§ **PROMPT**: In the records below, please retype word for word every line from the one containing "Task: Open the Let AI handle the notes card" through the final one, both included, and nothing else.
□ □ □ □
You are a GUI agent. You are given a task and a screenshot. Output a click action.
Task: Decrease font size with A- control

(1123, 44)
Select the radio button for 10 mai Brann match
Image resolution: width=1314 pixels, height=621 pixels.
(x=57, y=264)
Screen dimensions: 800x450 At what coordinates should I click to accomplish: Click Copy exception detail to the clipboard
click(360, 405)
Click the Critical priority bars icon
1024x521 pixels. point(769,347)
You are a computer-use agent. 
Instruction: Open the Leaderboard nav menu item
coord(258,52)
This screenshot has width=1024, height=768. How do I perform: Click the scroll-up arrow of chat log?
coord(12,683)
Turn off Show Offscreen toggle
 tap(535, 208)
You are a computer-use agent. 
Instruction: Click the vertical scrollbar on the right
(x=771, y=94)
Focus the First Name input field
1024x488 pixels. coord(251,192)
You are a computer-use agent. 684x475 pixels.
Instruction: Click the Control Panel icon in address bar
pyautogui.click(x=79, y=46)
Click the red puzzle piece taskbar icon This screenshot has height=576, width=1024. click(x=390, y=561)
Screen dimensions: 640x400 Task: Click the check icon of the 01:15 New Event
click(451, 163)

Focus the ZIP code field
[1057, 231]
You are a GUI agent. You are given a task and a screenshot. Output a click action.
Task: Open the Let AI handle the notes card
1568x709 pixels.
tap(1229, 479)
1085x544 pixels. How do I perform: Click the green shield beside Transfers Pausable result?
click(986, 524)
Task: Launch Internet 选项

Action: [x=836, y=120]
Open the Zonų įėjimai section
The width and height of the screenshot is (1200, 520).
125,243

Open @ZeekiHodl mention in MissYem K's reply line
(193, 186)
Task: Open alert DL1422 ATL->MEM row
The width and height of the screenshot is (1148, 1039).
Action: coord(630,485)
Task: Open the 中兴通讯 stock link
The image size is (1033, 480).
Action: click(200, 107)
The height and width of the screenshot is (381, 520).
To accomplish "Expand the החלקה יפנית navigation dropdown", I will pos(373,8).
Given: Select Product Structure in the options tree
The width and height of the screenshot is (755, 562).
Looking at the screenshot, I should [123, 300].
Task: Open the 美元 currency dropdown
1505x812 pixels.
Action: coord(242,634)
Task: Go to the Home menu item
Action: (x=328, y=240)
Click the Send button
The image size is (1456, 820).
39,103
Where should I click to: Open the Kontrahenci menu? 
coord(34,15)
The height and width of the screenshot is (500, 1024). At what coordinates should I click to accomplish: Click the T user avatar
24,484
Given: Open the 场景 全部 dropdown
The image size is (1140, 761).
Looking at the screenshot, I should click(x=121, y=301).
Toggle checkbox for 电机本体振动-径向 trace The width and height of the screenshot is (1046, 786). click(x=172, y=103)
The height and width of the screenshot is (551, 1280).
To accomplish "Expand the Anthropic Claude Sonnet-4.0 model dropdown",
□ □ □ □
§ **TASK RESPONSE**:
Task: Open the Let AI handle the notes card
1568x709 pixels.
tap(1229, 479)
1085x544 pixels. How do I perform: Click the green shield beside Transfers Pausable result?
click(986, 524)
Task: Launch Internet 选项

Action: [x=836, y=120]
Open the Zonų įėjimai section
The width and height of the screenshot is (1200, 520).
125,243

Open @ZeekiHodl mention in MissYem K's reply line
(193, 186)
Task: Open alert DL1422 ATL->MEM row
The width and height of the screenshot is (1148, 1039).
Action: coord(630,485)
Task: Open the 中兴通讯 stock link
The image size is (1033, 480).
Action: click(200, 107)
The height and width of the screenshot is (381, 520).
To accomplish "Expand the החלקה יפנית navigation dropdown", I will pos(373,8).
Given: Select Product Structure in the options tree
The width and height of the screenshot is (755, 562).
Looking at the screenshot, I should [123, 300].
Task: Open the 美元 currency dropdown
1505x812 pixels.
Action: coord(242,634)
Task: Go to the Home menu item
Action: (x=328, y=240)
Click the Send button
The image size is (1456, 820).
39,103
Where should I click to: Open the Kontrahenci menu? 
coord(34,15)
The height and width of the screenshot is (500, 1024). At what coordinates should I click to accomplish: Click the T user avatar
24,484
Given: Open the 场景 全部 dropdown
The image size is (1140, 761).
Looking at the screenshot, I should click(x=121, y=301).
Toggle checkbox for 电机本体振动-径向 trace The width and height of the screenshot is (1046, 786). click(x=172, y=103)
The height and width of the screenshot is (551, 1280).
To accomplish "Expand the Anthropic Claude Sonnet-4.0 model dropdown",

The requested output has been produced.